Meta has launched a speech-to-speech translation system powered by artificial intelligence (AI). It works for languages that are primarily spoken rather than written.
Meta has launched AI-based speech translation, which focusses on the translation of 3,500 spoken languages that do not have a written form. The research and development of this initiative and the AI tool intend to bridge the gaps between spoken and written language systems and streamline it in the physical world and metaverse. To begin with, Meta has focused on Hokkien, which is a primarily oral language spoken within the Chinese diaspora.
Machine translation tools built using standard techniques would not be able to support this development, as it requires large amounts of the written text in order to train an AI model.
The first AI-powered speech-to-speech translation system for Hokkien translation models will be open-sourced, and evaluation datasets and research papers would be widely available so that others can reproduce and build on the work.
The translation system is part of the Universal Speech Translator project, which is developing new AI methods that intend to eventually allow real-time speech-to-speech translation across many languages.

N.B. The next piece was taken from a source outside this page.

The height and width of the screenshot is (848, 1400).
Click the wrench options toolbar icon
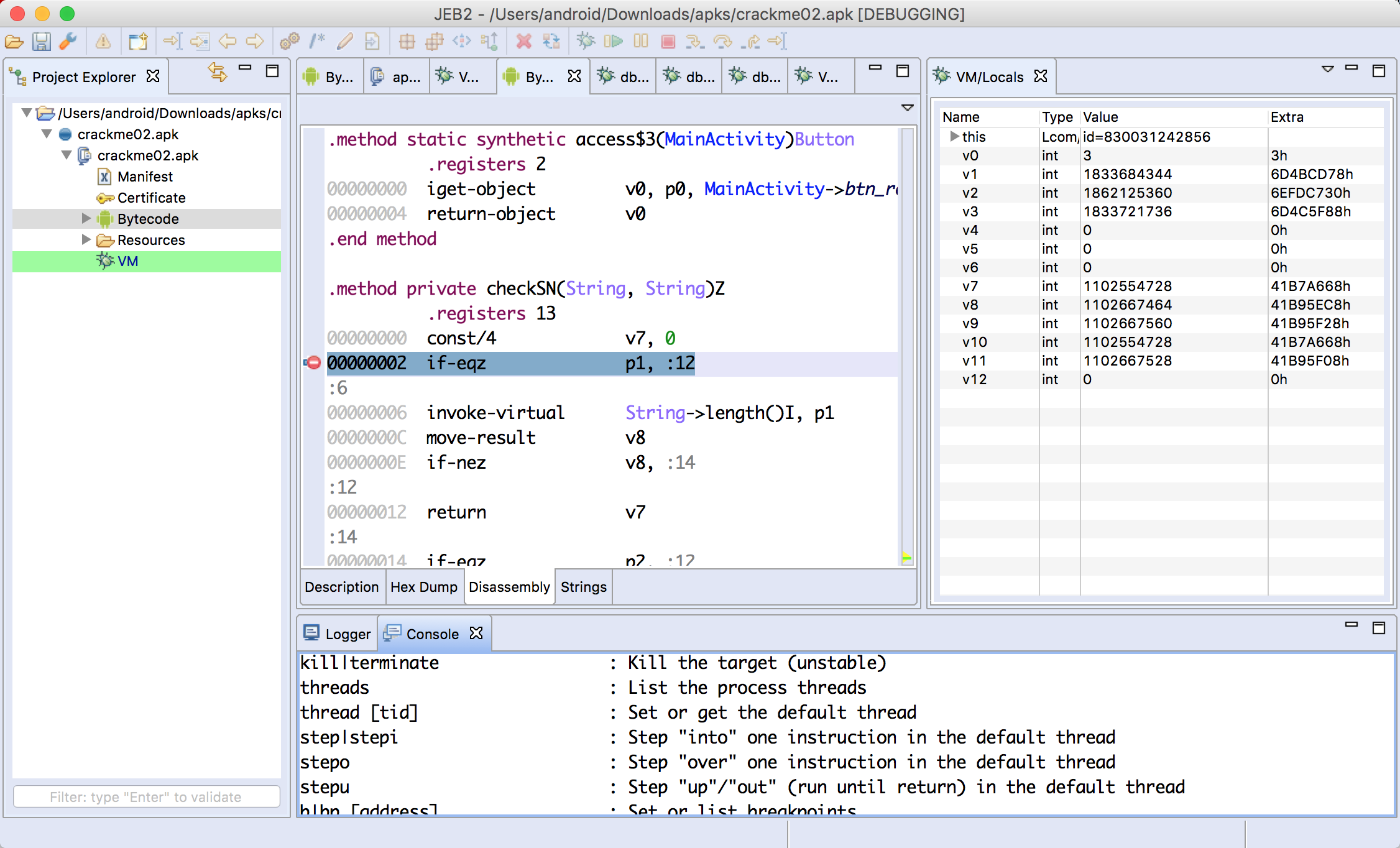coord(68,42)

Meta reckons spoken communication can bring people together wherever they are located, also in the metaverse.
Many speech translation systems rely on transcriptions. However, since primarily oral languages don’t have standard written forms, producing transcribed text as the translation output doesn’t work. So, speech-to-speech translation was focused on.
To do that, Meta developed a variety of methods, such as using speech-to-unit translation to translate input speech to a sequence of acoustic sounds, and generated waveforms from them or rely on text from a related language, in this case, Mandarin.
The Hokkien translation model is still a work in progress and can translate only one full sentence at a time, it’s a step toward a future where simultaneous translation between languages is possible. The techniques pioneered can be extended to many other written and unwritten languages.
Meta is also releasing SpeechMatrix, which is a large collection of speech-to-speech translations developed through an innovative natural language processing toolkit called LASER. These tools will enable other researchers to create their own speech-to-speech translation systems and build on the work. And the progress in what researchers refer to as unsupervised learning demonstrates the feasibility of building high-quality speech-to-speech translation models without any human annotations. This will help extend those models to work for languages where there isn’t any labeled training data available to train the system.